Photo Illustration by Luis G. Rendon/The Daily Beast/Getty Images

For reporters at Columbia University’s independent, student-run paper the Columbia Daily Spectator, covering the chaos flaming the university’s metal gates over the Israel-Hamas war has become both a mission to get the first draft of history right and a quest to make sure the national press doesn’t get it wrong.

“Our reporters have really been working overtime,” said Esha Karam, the 21-year-old managing editor of the Daily Spectator. “We've been on the ground, covering protests both inside and outside of campus at all times and all hours. We've faced unique challenges both as students who are living on campus and reporting at the same time. We've tried to gain a diverse array of perspectives.”
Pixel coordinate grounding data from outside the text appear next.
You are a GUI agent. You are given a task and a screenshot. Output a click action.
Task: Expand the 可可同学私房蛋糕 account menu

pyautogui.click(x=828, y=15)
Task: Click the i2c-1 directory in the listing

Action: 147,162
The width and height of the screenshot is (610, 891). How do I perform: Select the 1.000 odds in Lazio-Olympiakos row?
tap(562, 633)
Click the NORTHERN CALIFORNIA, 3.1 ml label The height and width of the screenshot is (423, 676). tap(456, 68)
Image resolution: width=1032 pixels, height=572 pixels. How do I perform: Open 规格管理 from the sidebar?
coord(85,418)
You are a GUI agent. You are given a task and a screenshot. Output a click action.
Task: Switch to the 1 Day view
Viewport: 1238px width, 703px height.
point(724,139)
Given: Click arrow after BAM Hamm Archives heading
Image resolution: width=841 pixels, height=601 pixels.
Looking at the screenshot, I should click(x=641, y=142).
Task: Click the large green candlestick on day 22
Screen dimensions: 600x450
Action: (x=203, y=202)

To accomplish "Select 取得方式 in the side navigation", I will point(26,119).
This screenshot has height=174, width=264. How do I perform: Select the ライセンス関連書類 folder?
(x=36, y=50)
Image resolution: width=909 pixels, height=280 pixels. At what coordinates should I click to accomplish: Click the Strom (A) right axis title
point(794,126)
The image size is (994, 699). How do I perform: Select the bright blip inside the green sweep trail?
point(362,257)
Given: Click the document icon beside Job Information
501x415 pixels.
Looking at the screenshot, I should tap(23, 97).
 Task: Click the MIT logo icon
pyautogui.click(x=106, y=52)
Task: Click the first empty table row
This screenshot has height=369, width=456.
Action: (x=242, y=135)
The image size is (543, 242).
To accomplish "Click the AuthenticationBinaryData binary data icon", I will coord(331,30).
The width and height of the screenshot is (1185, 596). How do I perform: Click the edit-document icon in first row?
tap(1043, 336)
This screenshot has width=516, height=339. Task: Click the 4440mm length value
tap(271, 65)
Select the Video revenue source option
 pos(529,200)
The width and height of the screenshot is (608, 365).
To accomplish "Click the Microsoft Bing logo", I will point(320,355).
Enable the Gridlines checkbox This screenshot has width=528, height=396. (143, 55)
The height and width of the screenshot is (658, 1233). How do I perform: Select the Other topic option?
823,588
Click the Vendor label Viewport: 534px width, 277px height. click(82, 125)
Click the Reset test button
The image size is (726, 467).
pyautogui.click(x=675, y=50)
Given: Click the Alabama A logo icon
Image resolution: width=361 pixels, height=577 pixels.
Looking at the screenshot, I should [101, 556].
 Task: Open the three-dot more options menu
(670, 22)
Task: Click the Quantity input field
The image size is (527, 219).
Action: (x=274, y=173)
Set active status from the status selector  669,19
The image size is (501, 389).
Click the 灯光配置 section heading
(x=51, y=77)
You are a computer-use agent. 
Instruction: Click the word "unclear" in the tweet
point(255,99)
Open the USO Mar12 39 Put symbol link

Columbia has had to deal with hordes of protestors in and outside its gates, an uprising from its staff and students, a shift to virtual classes, and calls for President Minouche Shafik to join other Ivy League leaders in resignation over her decision to allow the NYPD to clear out a “Gaza Solidarity Encampment” that resulted in the largest mass arrests on Columbia’s campus since 1968, when officers used violence to clear out students protesting the Vietnam War. It followed her testimony before Congress to address antisemitic incidents on campus—which a small group of Spectator reporters bussed down to Washington, D.C. to cover.